Y tras esos tres magníficos, vinieron ya el resto de lecturas que no he abandonado desde entonces: Quevedo, Truman Capote, Carver, Stephen King, Dorothy Parker, García Márquez, Hemingway, Proust, Poe, otra vez Quevedo… Luego, claro, están lo huesos duros de roer. La odisea, por ejemplo, se me ha resistido hasta en tres ocasiones y he terminado dándome por vencido. Tú ganas, Odisea. “El Quijote” se me resistió un par de veces, pero insistí, tomé aire y a la tercera fue la vencida. Y mereció la pena, desde luego. O El Aleph de Borges. Mucha gente me decía “¿Qué no has leído El Aleph, cómo que no has leído El Aleph?”, como quien te pregunta si no te has tomado la pastilla. Pues no, mire usted, que no he podido con él, qué quiere que le diga, no he podido, lo confieso. Y entre lectura y lectura, lógico, siempre guardo un hueco para releer a mis clásicos:, Jabato, Asterix y Obelix, Mortadelo y Filemón… Y así, con los años, he ido conformando mi propio panteón de libros colocados en un perfecto desorden y donde, en perfecta armonía, conviven Fray Luis de León y Bukosky, Bécquer y el marques de Sade o Anna Frank, codo con codo, con algún superhéroe de la Marvel.

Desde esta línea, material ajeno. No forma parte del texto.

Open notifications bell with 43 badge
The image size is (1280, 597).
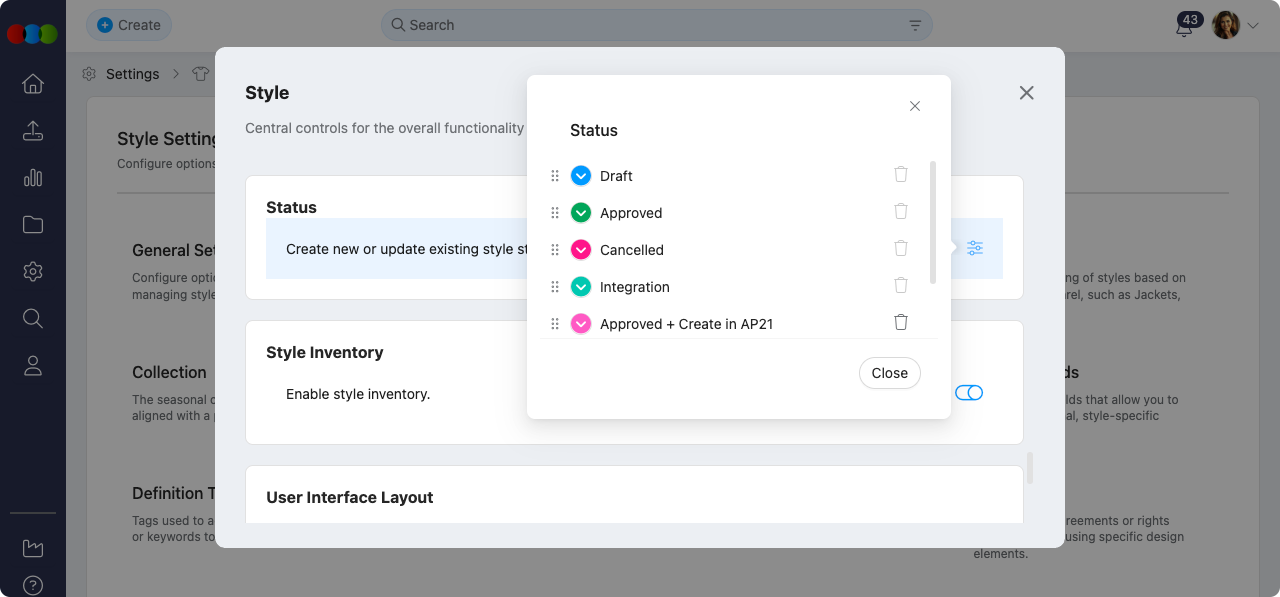coord(1184,26)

El madrileño José Manuel Dorrego Sáenz ha sido finalista en las edición de 2016, 2018 y 2019, en esta ocasión con el relato titulado Geometría en masa. Alguna vez ha confesado que un par de páginas para un relato le parece un exceso, por lo que podemos considerarle un gran especialista del microrrelato. Ha sido finalista o ganador de certámenes de microrrelato convocados por RENFE, La Razón, El País, Grinch, la Escuela de Escritores, la Cadena SER, Onda Madrid, Radio Nacional, la UNED, o Augusto Monterroso.

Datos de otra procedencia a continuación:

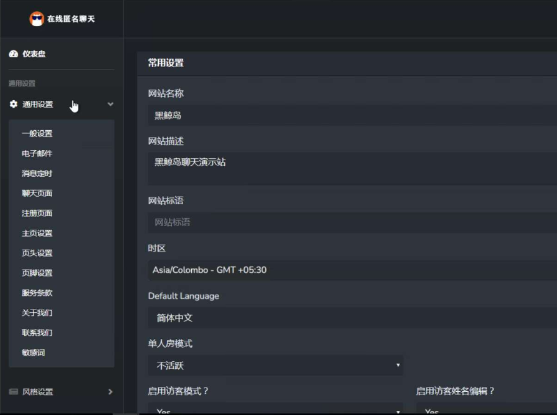Go to 关于我们 settings
The image size is (557, 415).
(37, 313)
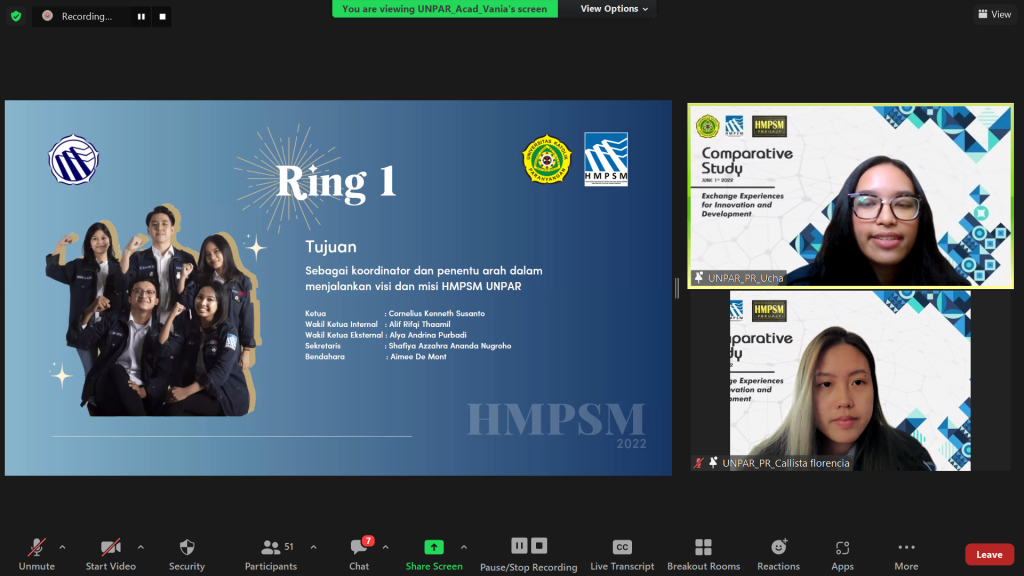Image resolution: width=1024 pixels, height=576 pixels.
Task: Pause recording using top-left indicator button
Action: tap(141, 16)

Ha publicado con la editorial Atlantis un libro de microrrelatos titulado El contrabajista del Titanic y actualmente está preparando, según palabras del propio autor, Imagina, un híbrido entre la novela y el microrrelato.
Yo me inicié en la lectura con los cómics. Había una papelería (El Niño) cerca de casa que te los cambiaba por una peseta. Y era un gustazo poder leer y leer sin parar. Y José Manuel… como Los Vengadores no había ninguno. Un abrazo y enhorabuena por tu artículo.
Que grande eres, Dorrego, siempre es un gustazo leerte.
Que grande eres, Dorrego, siempre es un gustazo leerte.
Gracias José Manuel por tu relato de los primeros encuentros con autores tan admirados, muy buena tu crónica intimista.